She wasn’t to blame. It had been a setup. She didn’t know why she was so certain of it, but she was. She had walked into a trap. No matter if the job was real or not, nobody had been here, nobody had come when she—had she made any noise? How long had it taken? No way of knowing. Nobody came. They, whoever they were, had targeted her, maybe seen her as a weak spot in the defense—
Thou shalt not kill.
Wren’s fingers closed into fists, her close-cut nails digging into the flesh of her palms. She had killed before. Had used current…
Chrome and blood. Exhaustion, pain: the aftermath of their first, disastrous face-off with the vigilantes. Plastic cups and white plates, and blood and gore and…
She shut the memory down, locking it back in its box. Stephanie. The lonejack turncoat, who had sold them out to KimAnn Howe and the local Council. Wren had been part of the group that stopped her…stopped her with deadly force. But she had been part of a whole, then. A consensus, if hastily and wordlessly achieved. Her hand had been on the current that eradicated the woman, but other hands had been laid upon hers, the decision to use force spread out among many minds…
This time, she had no one else to turn to, no one to share responsibility. Wren shook her head, and again scraped her palm against the wall, focusing on the cool texture underneath her skin.

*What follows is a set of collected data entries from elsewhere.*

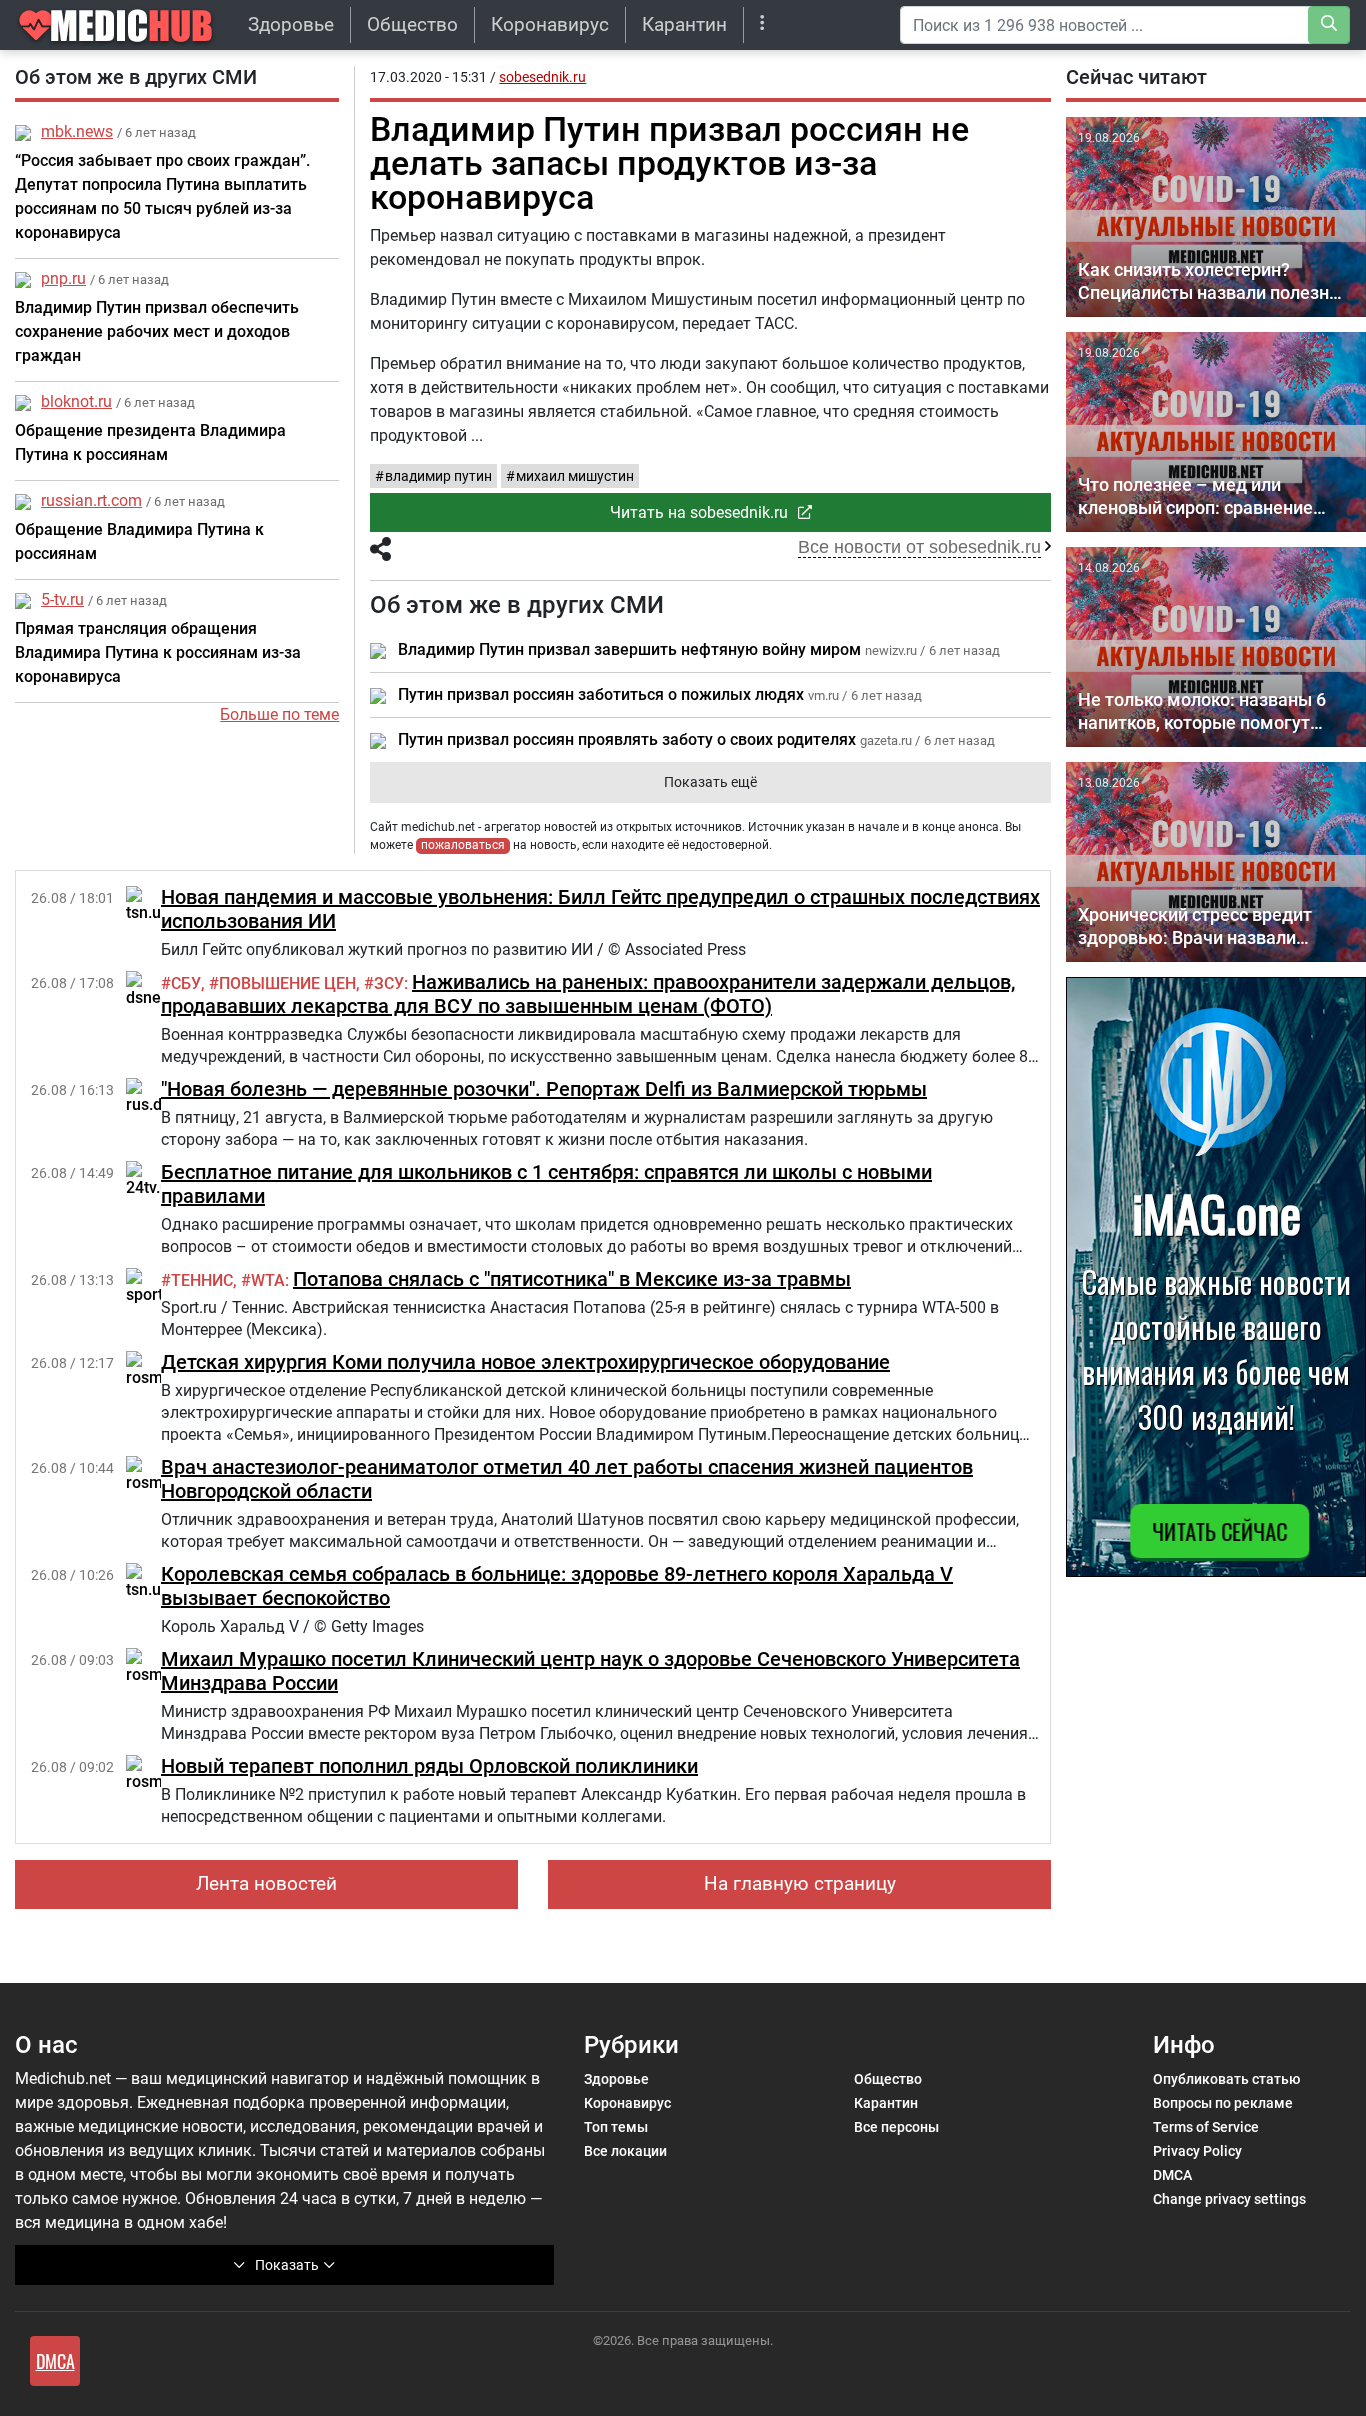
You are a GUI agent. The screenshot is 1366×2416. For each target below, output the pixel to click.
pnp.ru (63, 278)
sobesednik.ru (542, 77)
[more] (762, 24)
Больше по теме (279, 714)
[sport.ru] (154, 1285)
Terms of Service (1206, 2127)
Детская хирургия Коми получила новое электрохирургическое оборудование (525, 1362)
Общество (412, 24)
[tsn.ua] (148, 903)
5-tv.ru (62, 599)
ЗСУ (389, 983)
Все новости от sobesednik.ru (919, 547)
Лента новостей (266, 1883)
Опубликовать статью (1226, 2079)
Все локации (625, 2151)
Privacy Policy (1197, 2151)
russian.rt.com (91, 500)
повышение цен (287, 983)
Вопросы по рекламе (1223, 2103)
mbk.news (77, 131)
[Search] (1329, 25)
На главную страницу (800, 1883)
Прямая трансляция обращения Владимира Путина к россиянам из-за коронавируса (158, 652)
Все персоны (896, 2127)
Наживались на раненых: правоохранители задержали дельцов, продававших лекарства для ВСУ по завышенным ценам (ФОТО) (588, 994)
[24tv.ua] (152, 1178)
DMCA (1172, 2175)
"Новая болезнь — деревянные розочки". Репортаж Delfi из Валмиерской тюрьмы (544, 1089)
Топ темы (616, 2127)
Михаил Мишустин (575, 476)
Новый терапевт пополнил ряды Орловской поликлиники (429, 1766)
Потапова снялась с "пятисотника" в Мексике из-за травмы (572, 1279)
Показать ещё (710, 782)
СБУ (186, 983)
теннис (202, 1280)
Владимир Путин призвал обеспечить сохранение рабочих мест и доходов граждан (157, 331)
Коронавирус (550, 24)
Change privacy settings (1229, 2199)
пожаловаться (463, 845)
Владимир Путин (438, 476)
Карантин (684, 24)
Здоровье (291, 24)
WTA (268, 1280)
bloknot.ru (76, 401)
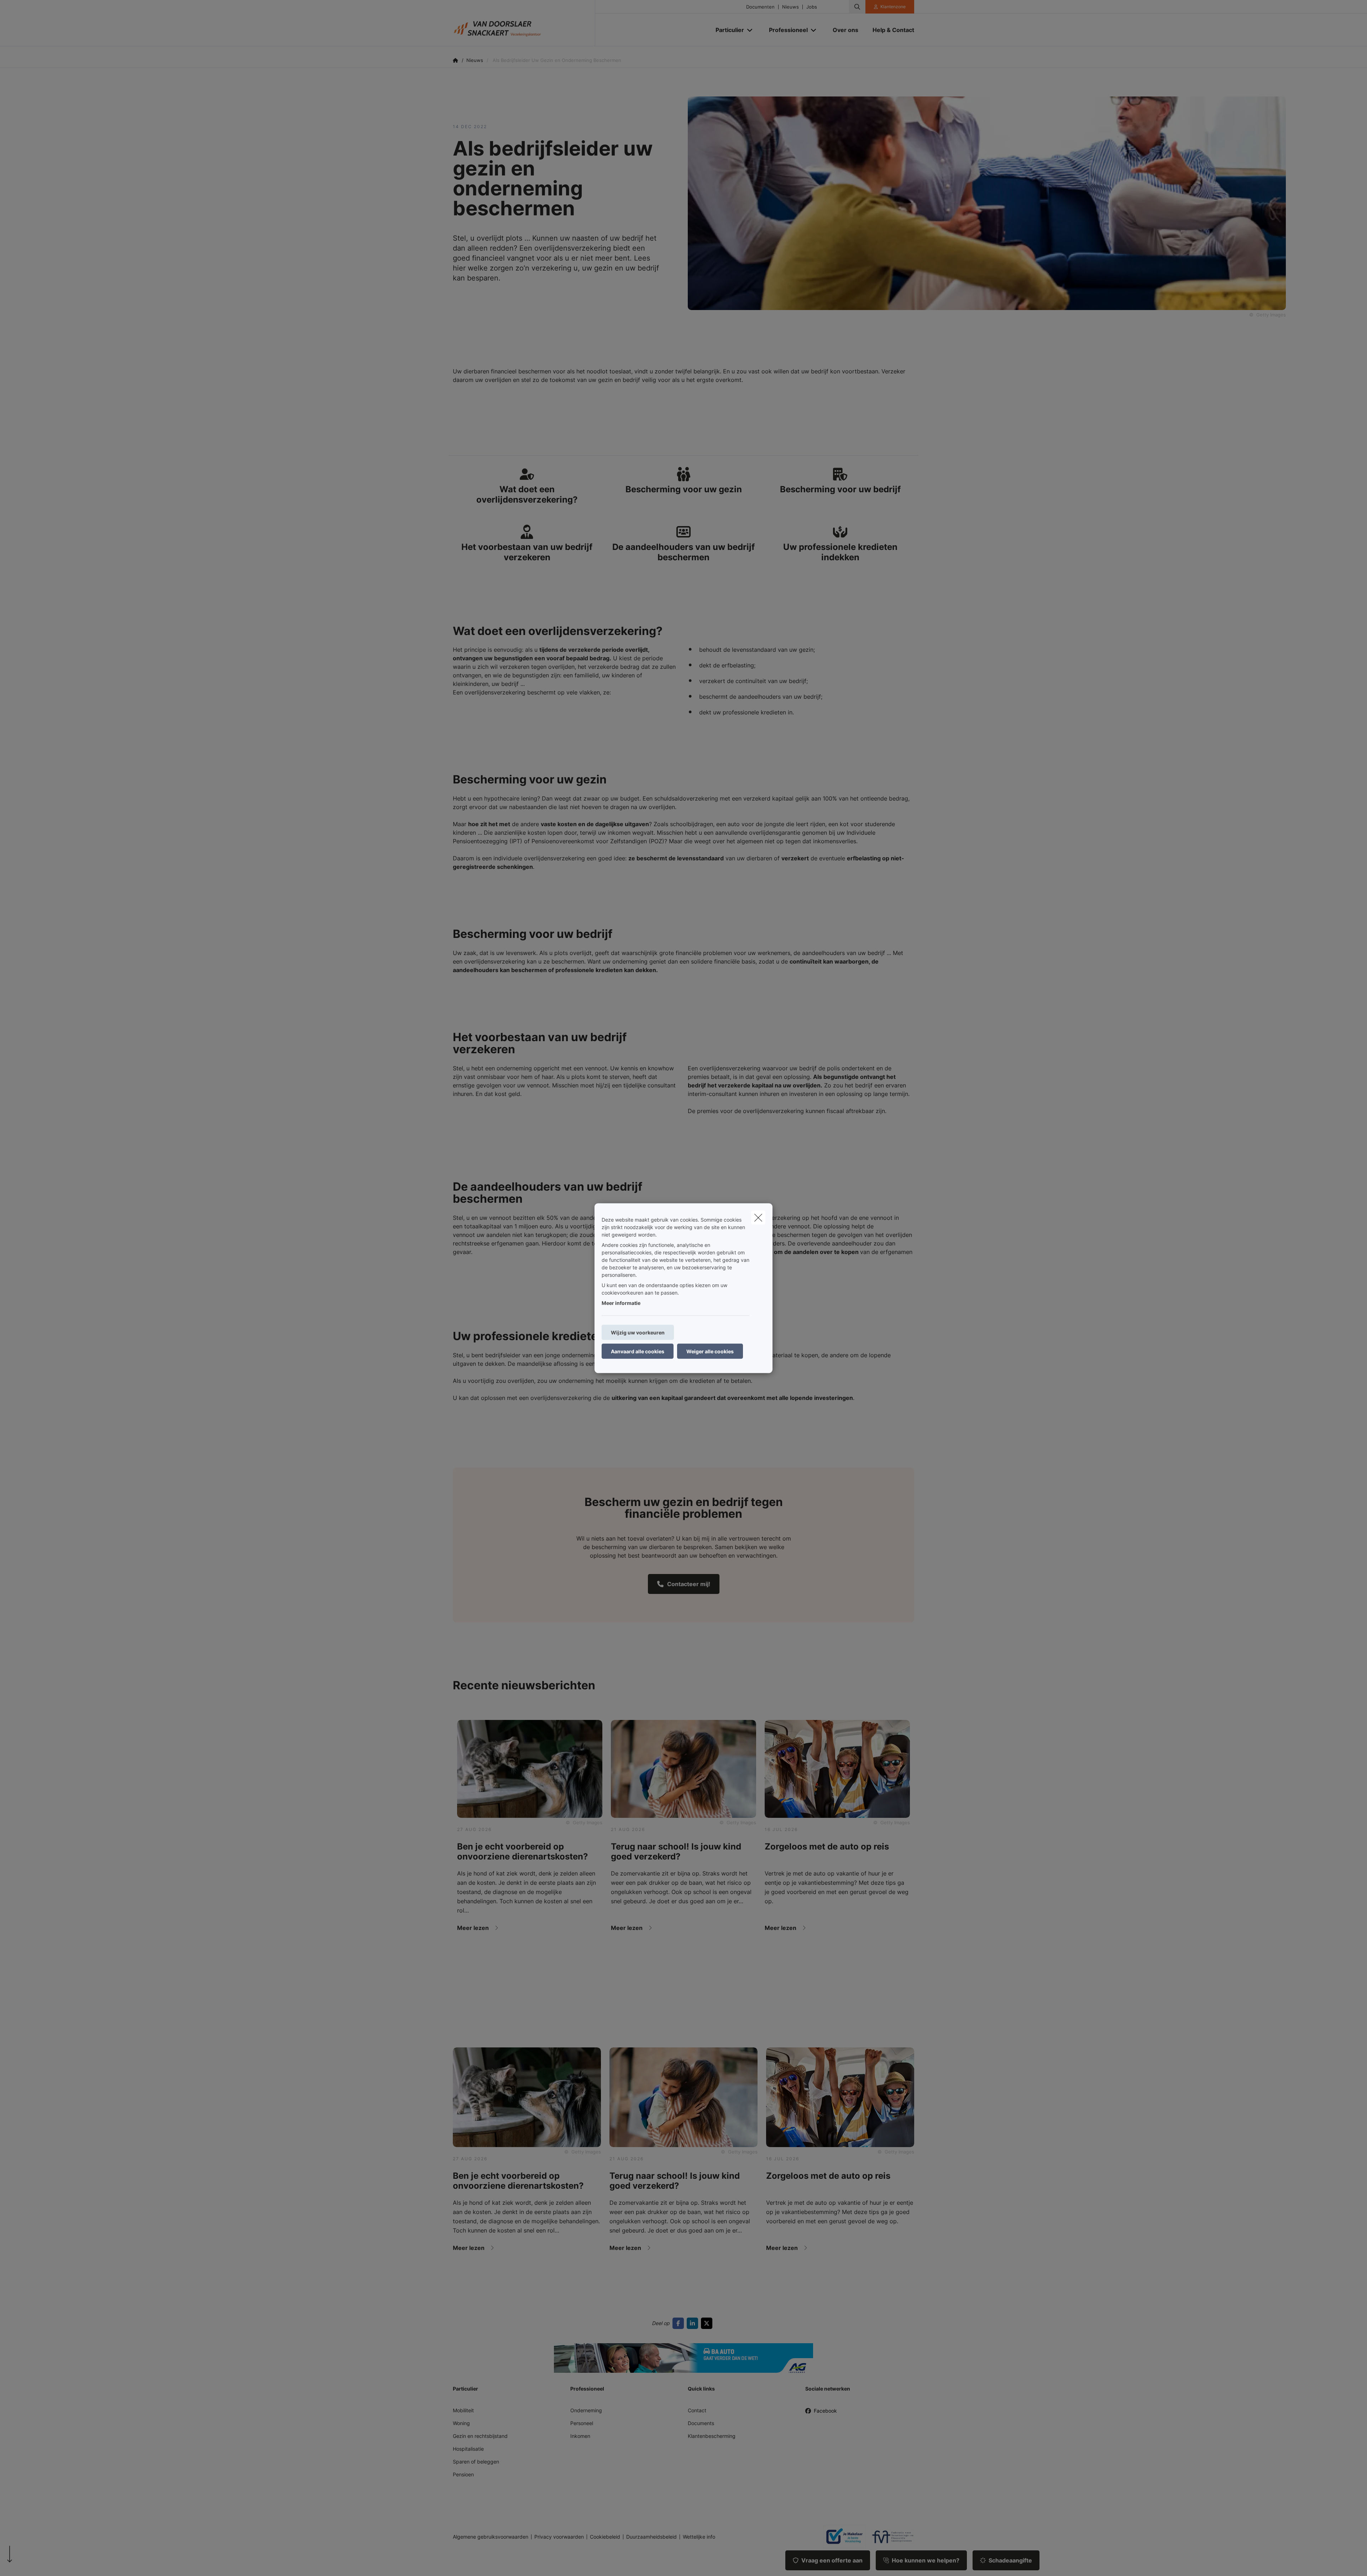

But the coldness in her gut wouldn’t go away, nor would the fact that worse, far worse and far more damning, this time, she hadn’t used current. Current had used her. Her fear, her rage, her exhaustion. She had failed, every inch of all of her training, and she had failed. It had escaped the core, escaped control, and thrown her up into it.
Thrown her into…She had…oh God.
Her hand fisted against the wall, and her face squeezed together in a pained grimace.
What she had done, what she had almost become, clogged her brain and stopped her heart for a godforsaken moment. Hysteria threatened, the waves becoming a tsunami that threatened to drag her under.
Don’t go there. Don’t think about it. Don’t…
Mental doors slammed, control reasserted itself, walling off even the faintest trace of the awful glory. And a chant from her brain to every single cell of her body: Don’t ever think about it, don’t ever remember it, don’t ever linger on it, or you will go insane.
Again.
Her fist opened, her face relaxed, and Wren let her now-clean, if stained, hand fall away from the wall. She reached down and pulled her pants back up, zipping and buttoning the fly. Her leather jacket had vomit stains on it, and she absently made plans to drop it off for dry-cleaning. Current could clean it up but…
No current. Not right now.
She had murdered three people.
Thou shalt not kill.
She could have held them off without killing them. She had done it before. Even three on one. She had held off hellhounds. Talked down revenge-driven ghosts. Captured malicious, evil sentient boogums and ancient bansidhes.
These were just three Nulls. Three humans. She could have stopped them some other way. There had to have been some other way.
Tears soaked her cheeks, but inside, inside she was sere and dry. Inside, without thought, something hardened within her.
It’s not human. Kill it.
The memory of bodies strewn over the length of the Brooklyn Bridge.
A small winged Fatae, torn to pieces by a dog while its owner urged it on.
Michaela, her gypsy colors muted, lying still and motionless in a bed, white sheets pulled up around her. “She’s gone too deep. She won’t ever wake up again. She doesn’t want to wake up again.”
Death. All around her, death and hurt, and it was too much. She didn’t have anywhere to put it any more.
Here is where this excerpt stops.